_To do_
Scan the records below. List lines holding "Given".

_Information_
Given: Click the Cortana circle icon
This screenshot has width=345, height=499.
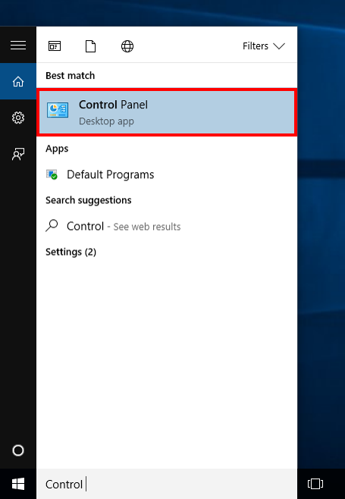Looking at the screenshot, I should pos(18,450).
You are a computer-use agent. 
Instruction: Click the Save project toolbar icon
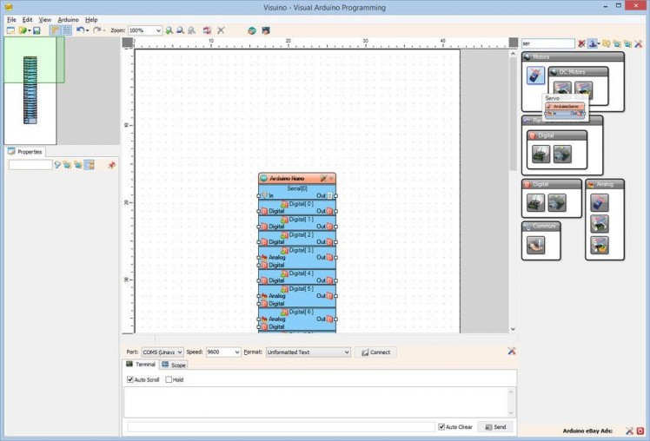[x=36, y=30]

==

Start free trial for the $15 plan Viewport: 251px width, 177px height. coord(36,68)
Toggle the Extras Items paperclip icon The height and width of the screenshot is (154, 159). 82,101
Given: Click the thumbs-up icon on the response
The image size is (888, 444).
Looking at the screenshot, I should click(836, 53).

_Output_
Given: Click the Cortana circle icon
Given: Click the thumbs-up icon on the response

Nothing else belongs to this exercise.